Taking place during the Mexican revolution, Tita’s story has the aged vitality of history recounted, in this case by a descendant thinking back on her aunt’s unhappy life during a place and time, and in a bizarre family, that brooks no inner revolution, no independence. We know from the beginning that Tita will not have her dearest wish, the narrator reveals it on the first page, yet the fluidity of story and the magic that is so real and believable here makes us read with a longing for Tita’s fulfillment, for her happy ending, for some love in her life that stretches beyond the kitchen and the antics of Mama Elena.
Normally, I don’t like this kind of story, specifically the romanticizing of unfaithfulness. Instead of following the doomed lovers we are supposed to root for, I often think of the languishing, betrayed, and lied to spouses who skulk off camera. Like Water for Chocolate isn’t quite like that though. In Tita’s family there is really no protagonist to root for other than Tita, mostly due to the fairy tale setup of the evil mother and duplicitous sister. I’m still uncomfortable with the whole romance and couldn’t really throw myself into the riot of guiltless fantasy all he way. Neither, though, could I wholeheartedly dismiss Tita’s prior claim. It’s actually the longed-for paramour who raises most of my ire and desire to judge because of his schemes to betray his wife with her sister and his spineless, selfish nature (as well as his general just-there-ness). I can’t say more, but what I can say is this story isn’t about liking the characters per say, but falling in love with the magic of the telling and the ambiance it evokes. Tita can never be fully disliked, yet she, in her own way, is also one-dimensional, especially against the backdrop of her glorious kitchen and the conflagration of sight and sound and desire that pounds from the page like an ancient, deep drum call. But who cares. The characters aren’t the full story here. Indeed, they only move against the far greater, more tantalizing background.
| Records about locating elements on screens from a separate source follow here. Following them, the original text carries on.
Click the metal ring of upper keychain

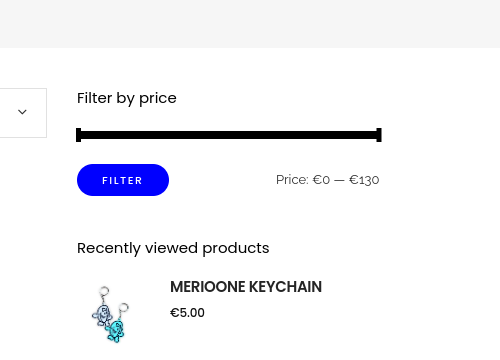(x=104, y=291)
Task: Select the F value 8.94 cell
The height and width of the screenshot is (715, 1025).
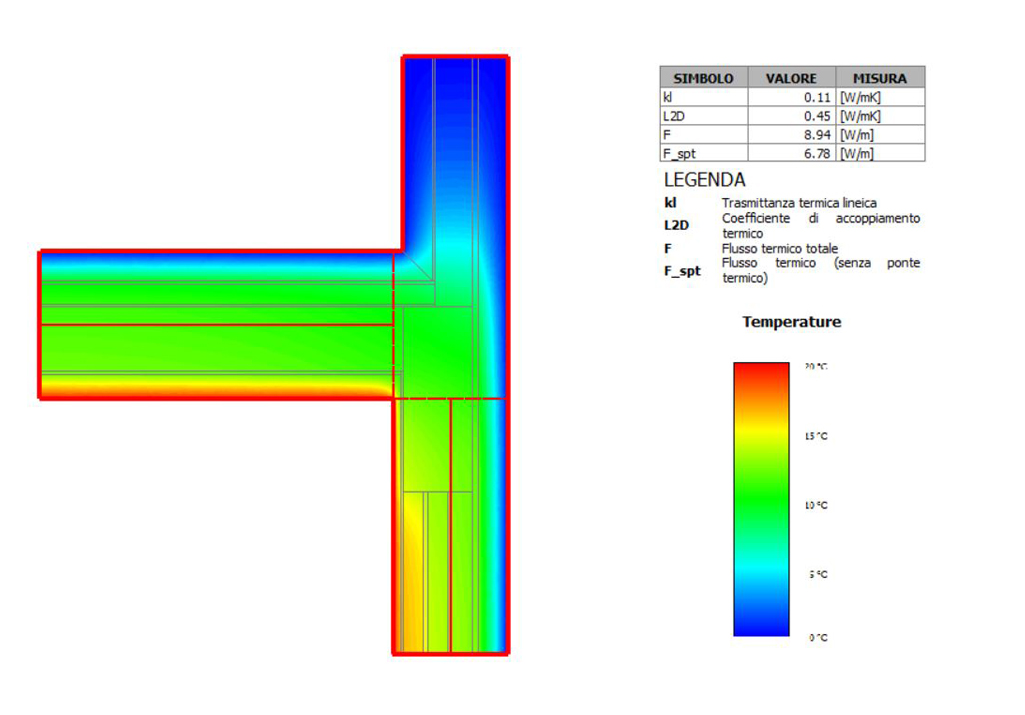Action: point(792,135)
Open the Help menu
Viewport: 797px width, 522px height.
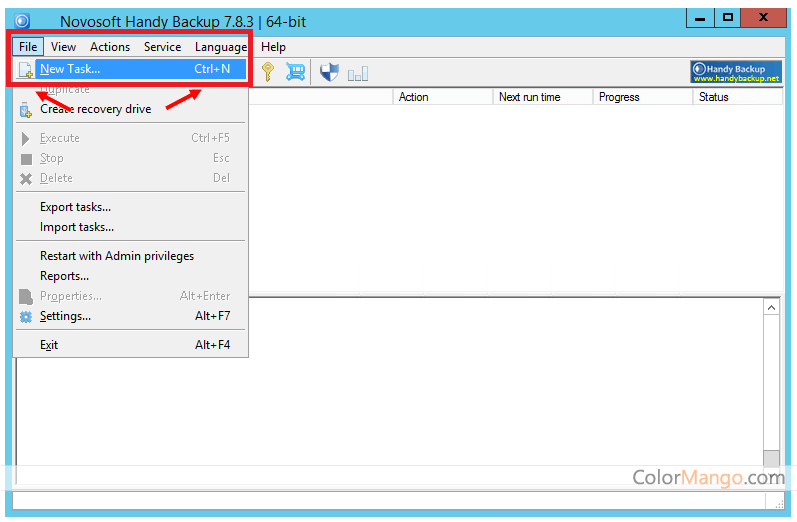[x=273, y=47]
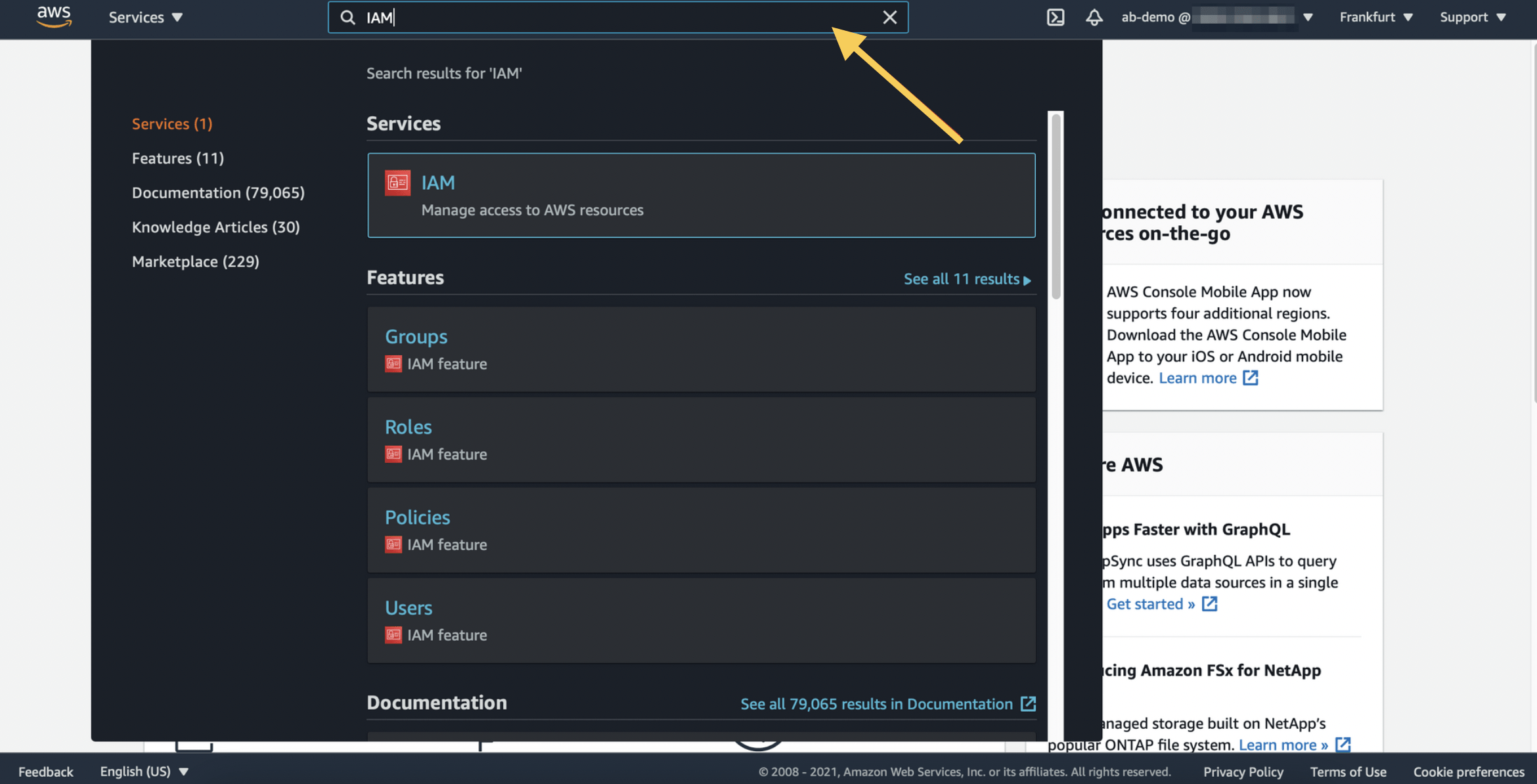Open external link icon beside Documentation results
The height and width of the screenshot is (784, 1537).
[1028, 704]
Part of the magic of atmosphere is the fable feeling, partly created by the structure – monthly installments – which hearkens back to the feel of someone telling this story, piece by piece, over a period of time, twelve chapters each started with a recipe that seamlessly weaves into the integral action and progression of both the chapter and the overall story. My personal kitchen forays never go beyond pre-made cake mixes, yet oddly the recipes drew me in. They didn’t make me want to cook (they are far too complicated, even that intriguing one with rose petal sauce) but they made me want to enter and stay in this world. They made me smell and taste it. They made me hungry, both for the story and the radiance of this special place in time.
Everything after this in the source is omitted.